TEXT SEGMENT:
────

A top American business advocacy group has hosted a reception for the outgoing India's Ambassador to the US, Taranjit Singh Sandhu, who retires from the Indian Foreign Service at month-end after an illustrious 35-year career.
The US India Business Council (USIBC) hosted the reception on Wednesday, attended by top officials from the White House, State Department and representatives from the corporate sector, applauded the role played by Sandhu in shaping the India-US relationship over the past few decades.
During his long career, Sandhu was posted in the United States four times, with three of them being at the Indian Embassy in Washington DC.
“When you make the short list of people who really made a difference (to India-US relationship), Ambassador Sandhu is on that list in a way that very few people who serve in the diplomatic ranks have been able to do,” Kurt Campbell, National Security Council coordinator for the Indo-Pacific at the White House said in his remarks at the farewell reception.

────

RECORDS SHOWN:
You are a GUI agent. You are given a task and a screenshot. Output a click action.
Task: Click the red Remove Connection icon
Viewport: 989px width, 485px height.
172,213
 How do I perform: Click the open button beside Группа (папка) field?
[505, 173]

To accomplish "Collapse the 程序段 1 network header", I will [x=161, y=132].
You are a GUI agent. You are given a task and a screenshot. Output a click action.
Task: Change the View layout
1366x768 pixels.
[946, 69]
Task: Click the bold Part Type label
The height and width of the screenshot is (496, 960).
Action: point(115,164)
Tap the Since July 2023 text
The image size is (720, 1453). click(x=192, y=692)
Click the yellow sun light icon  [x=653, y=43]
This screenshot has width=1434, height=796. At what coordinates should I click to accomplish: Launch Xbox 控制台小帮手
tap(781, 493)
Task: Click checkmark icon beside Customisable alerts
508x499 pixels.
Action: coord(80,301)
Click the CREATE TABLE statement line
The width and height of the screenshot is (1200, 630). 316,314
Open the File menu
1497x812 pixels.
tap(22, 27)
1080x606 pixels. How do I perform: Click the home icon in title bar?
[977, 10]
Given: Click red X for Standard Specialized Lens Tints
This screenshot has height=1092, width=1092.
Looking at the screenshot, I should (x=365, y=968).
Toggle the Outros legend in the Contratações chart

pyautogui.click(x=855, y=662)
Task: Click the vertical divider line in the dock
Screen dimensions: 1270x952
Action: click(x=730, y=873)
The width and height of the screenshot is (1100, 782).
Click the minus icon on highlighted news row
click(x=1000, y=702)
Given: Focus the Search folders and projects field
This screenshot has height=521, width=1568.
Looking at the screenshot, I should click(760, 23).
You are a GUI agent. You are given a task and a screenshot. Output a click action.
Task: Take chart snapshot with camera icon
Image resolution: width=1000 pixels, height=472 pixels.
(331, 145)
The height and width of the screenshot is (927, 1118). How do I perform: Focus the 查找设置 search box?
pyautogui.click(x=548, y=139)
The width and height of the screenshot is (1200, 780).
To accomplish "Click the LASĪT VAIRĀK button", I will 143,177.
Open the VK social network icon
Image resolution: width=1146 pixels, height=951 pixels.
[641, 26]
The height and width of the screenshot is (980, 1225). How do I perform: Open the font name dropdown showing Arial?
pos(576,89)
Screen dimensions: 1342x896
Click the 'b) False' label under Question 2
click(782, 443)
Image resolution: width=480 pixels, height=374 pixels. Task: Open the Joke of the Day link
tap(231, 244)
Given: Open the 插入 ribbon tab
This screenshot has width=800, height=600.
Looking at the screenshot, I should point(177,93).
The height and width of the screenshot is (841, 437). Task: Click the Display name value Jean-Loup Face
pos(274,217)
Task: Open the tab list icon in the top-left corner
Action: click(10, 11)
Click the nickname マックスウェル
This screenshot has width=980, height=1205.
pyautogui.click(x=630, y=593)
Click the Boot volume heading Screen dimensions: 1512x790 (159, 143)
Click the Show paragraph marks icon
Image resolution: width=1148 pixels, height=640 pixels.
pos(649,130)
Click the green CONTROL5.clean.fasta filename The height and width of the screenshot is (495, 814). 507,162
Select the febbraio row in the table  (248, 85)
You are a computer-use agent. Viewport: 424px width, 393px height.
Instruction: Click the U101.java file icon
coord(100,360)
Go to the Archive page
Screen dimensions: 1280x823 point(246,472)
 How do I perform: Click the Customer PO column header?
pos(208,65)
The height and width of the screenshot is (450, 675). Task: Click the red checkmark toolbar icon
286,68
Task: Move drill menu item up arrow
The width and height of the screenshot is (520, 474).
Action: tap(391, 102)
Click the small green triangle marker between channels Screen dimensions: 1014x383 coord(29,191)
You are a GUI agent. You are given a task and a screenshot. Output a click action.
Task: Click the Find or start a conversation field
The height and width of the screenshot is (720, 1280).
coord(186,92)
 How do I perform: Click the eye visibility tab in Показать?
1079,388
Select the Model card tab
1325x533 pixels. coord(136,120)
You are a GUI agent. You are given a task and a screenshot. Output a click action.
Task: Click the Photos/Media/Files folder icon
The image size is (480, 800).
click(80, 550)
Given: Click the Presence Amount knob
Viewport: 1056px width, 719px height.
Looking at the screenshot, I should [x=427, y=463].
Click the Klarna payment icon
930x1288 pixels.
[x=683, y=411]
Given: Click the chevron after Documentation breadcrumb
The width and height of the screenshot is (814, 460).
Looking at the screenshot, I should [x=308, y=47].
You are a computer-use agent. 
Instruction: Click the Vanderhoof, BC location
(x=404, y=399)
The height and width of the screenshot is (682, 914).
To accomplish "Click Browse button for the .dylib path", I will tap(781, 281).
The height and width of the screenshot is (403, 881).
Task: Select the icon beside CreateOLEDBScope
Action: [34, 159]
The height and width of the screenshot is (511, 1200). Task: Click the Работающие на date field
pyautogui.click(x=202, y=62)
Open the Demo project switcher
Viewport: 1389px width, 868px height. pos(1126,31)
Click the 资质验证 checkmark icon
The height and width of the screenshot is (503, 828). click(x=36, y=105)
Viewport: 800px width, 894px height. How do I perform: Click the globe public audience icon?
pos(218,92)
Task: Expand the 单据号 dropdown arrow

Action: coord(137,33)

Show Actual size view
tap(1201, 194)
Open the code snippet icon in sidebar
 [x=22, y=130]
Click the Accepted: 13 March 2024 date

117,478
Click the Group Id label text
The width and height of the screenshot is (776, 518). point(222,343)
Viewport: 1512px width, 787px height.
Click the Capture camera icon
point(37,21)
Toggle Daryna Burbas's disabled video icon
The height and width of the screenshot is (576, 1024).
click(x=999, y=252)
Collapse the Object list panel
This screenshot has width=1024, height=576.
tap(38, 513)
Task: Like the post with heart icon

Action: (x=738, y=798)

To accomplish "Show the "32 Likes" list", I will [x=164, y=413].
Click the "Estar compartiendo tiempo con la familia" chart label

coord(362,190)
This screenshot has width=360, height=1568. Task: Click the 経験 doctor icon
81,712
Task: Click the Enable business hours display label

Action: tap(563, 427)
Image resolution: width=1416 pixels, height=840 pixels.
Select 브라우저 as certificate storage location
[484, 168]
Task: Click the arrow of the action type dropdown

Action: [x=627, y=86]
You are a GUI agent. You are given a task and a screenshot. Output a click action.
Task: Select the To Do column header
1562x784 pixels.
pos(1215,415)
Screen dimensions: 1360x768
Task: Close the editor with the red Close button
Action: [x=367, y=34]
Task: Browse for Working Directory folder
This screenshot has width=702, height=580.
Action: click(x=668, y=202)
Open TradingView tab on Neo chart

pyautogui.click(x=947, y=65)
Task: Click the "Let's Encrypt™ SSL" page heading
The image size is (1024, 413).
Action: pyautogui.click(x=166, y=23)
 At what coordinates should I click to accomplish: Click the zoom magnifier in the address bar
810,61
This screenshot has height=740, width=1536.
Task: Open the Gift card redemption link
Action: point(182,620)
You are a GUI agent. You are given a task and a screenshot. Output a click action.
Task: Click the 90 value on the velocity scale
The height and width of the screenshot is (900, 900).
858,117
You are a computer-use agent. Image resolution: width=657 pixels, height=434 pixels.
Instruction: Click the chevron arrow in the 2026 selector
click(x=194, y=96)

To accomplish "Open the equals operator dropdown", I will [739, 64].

────

QUESTIONS ON THE MATERIAL:
1. From the article on Sandhu's farewell reception, list the groups whose officials or representatives are stated to have attended the reception.
2. According to the article on Sandhu's farewell reception, how many times was Sandhu posted in the United States?
3. Copy the passage of the article on Sandhu's farewell reception starting with "The US India" and going on through "the farewell reception.".

ANSWERS TO THIS EXERCISE:
1.
- The White House
- The State Department
- The corporate sector

2. Four times.

3.
The US India Business Council (USIBC) hosted the reception on Wednesday, attended by top officials from the White House, State Department and representatives from the corporate sector, applauded the role played by Sandhu in shaping the India-US relationship over the past few decades.
During his long career, Sandhu was posted in the United States four times, with three of them being at the Indian Embassy in Washington DC.
“When you make the short list of people who really made a difference (to India-US relationship), Ambassador Sandhu is on that list in a way that very few people who serve in the diplomatic ranks have been able to do,” Kurt Campbell, National Security Council coordinator for the Indo-Pacific at the White House said in his remarks at the farewell reception.